TASK GOAL |
First find the line with "6月2日火曜日は台風の影響により午後は休診です。 (686, 584)" in the entries below, then set down exactly every line through the line with "師範科 (98, 730)", that line included.

Data items:
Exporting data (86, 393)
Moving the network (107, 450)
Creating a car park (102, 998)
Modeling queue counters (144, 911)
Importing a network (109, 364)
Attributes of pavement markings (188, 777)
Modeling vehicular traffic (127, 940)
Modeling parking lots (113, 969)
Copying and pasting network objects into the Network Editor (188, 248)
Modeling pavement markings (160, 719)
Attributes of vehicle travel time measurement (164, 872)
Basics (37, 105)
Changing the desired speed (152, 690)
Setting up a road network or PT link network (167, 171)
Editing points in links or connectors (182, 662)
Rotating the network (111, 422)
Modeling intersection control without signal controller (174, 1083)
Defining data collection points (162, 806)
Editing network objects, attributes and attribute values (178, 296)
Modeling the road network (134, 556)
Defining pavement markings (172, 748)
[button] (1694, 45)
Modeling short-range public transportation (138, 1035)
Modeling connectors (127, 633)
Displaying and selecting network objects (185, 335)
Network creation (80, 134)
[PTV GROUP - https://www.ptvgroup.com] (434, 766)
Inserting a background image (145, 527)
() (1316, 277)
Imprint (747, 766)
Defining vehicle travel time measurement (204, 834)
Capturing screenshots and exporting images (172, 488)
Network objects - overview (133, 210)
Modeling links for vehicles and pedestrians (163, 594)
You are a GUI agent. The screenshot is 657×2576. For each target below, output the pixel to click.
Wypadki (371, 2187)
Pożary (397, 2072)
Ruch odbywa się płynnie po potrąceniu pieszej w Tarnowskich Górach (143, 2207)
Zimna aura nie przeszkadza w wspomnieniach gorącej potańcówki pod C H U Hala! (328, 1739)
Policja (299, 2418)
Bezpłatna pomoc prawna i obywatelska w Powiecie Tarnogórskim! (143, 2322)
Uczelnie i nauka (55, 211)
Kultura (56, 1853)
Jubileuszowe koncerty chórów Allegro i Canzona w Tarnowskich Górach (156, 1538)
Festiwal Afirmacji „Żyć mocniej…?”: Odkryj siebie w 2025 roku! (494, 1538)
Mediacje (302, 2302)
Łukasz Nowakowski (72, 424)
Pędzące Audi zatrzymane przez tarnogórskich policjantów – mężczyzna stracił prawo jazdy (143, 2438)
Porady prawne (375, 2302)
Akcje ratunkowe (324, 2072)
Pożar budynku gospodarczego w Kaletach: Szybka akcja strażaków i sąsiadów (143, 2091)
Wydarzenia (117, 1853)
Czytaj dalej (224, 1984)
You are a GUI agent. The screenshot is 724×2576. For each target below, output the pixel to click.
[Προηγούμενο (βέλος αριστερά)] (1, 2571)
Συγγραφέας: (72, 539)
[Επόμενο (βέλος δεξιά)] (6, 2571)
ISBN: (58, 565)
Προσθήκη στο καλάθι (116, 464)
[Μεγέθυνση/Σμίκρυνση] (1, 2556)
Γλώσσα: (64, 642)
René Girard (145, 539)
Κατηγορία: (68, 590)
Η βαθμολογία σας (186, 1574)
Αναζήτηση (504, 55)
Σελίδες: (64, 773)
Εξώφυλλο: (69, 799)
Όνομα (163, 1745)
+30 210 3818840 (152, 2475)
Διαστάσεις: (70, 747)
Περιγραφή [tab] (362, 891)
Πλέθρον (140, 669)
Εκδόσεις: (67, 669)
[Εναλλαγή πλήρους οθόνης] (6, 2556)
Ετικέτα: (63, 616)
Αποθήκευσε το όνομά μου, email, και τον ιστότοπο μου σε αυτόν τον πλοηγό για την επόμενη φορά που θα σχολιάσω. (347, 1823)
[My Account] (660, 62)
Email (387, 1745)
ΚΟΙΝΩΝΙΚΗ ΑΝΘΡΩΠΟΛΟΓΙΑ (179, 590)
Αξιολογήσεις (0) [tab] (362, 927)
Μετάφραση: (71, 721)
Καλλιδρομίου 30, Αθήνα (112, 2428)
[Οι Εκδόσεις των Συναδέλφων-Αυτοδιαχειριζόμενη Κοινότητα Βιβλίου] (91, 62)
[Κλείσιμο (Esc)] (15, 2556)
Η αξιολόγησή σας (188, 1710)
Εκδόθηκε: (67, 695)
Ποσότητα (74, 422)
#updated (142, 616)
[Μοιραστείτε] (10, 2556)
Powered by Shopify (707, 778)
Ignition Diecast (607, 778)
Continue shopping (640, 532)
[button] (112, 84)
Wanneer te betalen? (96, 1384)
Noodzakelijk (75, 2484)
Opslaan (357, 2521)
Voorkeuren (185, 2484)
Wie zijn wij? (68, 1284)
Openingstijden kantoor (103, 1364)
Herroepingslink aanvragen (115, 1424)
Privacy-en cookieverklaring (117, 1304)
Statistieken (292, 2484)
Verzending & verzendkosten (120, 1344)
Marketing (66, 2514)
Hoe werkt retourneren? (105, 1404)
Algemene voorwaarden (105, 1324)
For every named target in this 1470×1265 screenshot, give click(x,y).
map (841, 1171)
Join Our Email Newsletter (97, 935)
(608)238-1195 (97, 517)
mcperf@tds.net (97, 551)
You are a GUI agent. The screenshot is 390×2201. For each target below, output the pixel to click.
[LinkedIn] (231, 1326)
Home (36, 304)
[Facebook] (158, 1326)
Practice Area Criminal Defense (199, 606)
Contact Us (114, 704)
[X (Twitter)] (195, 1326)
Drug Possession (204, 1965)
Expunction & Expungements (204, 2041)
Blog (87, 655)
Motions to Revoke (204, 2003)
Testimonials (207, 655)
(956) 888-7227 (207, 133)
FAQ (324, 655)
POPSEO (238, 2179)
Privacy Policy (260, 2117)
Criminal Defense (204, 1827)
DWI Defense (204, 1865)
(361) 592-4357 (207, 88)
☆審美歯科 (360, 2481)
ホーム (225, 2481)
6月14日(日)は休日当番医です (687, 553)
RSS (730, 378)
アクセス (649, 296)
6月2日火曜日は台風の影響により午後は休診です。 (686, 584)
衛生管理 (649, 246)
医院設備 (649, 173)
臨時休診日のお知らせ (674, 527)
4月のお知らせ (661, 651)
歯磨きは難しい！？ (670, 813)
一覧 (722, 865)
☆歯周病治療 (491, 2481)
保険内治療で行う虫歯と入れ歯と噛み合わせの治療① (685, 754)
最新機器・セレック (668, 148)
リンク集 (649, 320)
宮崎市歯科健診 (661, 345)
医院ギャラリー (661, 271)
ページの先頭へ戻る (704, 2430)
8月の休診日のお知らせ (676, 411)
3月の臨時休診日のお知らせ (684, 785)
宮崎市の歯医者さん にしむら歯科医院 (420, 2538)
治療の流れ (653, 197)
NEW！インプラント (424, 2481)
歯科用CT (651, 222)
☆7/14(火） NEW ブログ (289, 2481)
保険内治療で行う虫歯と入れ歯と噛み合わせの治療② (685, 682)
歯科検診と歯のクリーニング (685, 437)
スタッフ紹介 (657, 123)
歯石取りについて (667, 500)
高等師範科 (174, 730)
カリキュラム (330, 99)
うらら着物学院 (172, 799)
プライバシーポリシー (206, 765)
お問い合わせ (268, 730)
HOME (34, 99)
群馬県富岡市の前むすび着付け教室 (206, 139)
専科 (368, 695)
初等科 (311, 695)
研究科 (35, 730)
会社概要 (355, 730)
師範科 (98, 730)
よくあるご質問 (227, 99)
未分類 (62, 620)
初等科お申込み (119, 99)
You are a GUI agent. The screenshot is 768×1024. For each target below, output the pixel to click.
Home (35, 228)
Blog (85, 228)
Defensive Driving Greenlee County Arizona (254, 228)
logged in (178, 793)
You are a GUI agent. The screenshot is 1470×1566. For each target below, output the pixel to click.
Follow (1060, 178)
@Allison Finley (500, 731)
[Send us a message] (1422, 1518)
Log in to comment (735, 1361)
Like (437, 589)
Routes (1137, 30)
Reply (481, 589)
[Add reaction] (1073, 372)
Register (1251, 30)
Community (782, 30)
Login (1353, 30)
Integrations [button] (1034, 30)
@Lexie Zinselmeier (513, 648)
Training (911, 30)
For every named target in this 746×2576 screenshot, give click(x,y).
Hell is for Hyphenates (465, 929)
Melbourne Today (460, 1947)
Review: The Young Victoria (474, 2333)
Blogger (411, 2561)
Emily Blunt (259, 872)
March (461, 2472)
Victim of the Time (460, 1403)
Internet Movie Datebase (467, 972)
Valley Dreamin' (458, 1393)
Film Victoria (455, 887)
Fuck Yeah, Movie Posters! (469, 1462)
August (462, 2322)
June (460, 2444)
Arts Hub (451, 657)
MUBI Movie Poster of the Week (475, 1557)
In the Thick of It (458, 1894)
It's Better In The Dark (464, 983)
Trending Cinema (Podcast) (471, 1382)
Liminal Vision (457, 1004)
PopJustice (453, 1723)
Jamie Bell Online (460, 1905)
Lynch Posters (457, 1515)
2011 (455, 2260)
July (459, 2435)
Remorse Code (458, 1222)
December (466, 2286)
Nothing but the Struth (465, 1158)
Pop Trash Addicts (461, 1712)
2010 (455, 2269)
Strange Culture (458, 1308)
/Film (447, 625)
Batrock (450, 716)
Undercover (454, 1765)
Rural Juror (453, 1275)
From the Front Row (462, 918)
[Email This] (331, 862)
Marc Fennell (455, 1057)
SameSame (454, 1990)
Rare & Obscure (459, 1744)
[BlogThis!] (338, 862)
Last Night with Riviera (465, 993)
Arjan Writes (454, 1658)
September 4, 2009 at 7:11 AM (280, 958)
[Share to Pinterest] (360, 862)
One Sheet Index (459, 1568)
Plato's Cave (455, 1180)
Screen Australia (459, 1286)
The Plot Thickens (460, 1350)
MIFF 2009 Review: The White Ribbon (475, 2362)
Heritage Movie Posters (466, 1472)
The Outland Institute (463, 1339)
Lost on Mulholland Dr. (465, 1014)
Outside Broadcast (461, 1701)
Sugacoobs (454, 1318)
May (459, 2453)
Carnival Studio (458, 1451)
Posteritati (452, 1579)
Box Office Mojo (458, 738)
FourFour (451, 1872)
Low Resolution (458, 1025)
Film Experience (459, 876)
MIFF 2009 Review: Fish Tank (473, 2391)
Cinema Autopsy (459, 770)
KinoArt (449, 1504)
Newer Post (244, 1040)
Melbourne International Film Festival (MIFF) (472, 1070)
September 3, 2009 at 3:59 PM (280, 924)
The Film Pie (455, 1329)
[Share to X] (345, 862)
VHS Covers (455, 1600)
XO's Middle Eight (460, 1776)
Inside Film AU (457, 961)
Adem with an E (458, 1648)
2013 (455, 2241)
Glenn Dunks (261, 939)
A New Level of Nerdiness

REPLY TO THE EXERCISE |
6月2日火曜日は台風の影響により午後は休診です。 (686, 584)
衛生管理 (649, 246)
医院設備 (649, 173)
臨時休診日のお知らせ (674, 527)
4月のお知らせ (661, 651)
歯磨きは難しい！？ (670, 813)
一覧 (722, 865)
☆歯周病治療 (491, 2481)
保険内治療で行う虫歯と入れ歯と噛み合わせの治療① (685, 754)
最新機器・セレック (668, 148)
リンク集 (649, 320)
宮崎市歯科健診 (661, 345)
医院ギャラリー (661, 271)
ページの先頭へ戻る (704, 2430)
8月の休診日のお知らせ (676, 411)
3月の臨時休診日のお知らせ (684, 785)
宮崎市の歯医者さん にしむら歯科医院 (420, 2538)
治療の流れ (653, 197)
NEW！インプラント (424, 2481)
歯科用CT (651, 222)
☆7/14(火） NEW ブログ (289, 2481)
保険内治療で行う虫歯と入れ歯と噛み合わせの治療② (685, 682)
歯科検診と歯のクリーニング (685, 437)
スタッフ紹介 (657, 123)
歯石取りについて (667, 500)
高等師範科 (174, 730)
カリキュラム (330, 99)
うらら着物学院 (172, 799)
プライバシーポリシー (206, 765)
お問い合わせ (268, 730)
HOME (34, 99)
群馬県富岡市の前むすび着付け教室 (206, 139)
専科 (368, 695)
初等科 (311, 695)
研究科 (35, 730)
会社概要 (355, 730)
師範科 (98, 730)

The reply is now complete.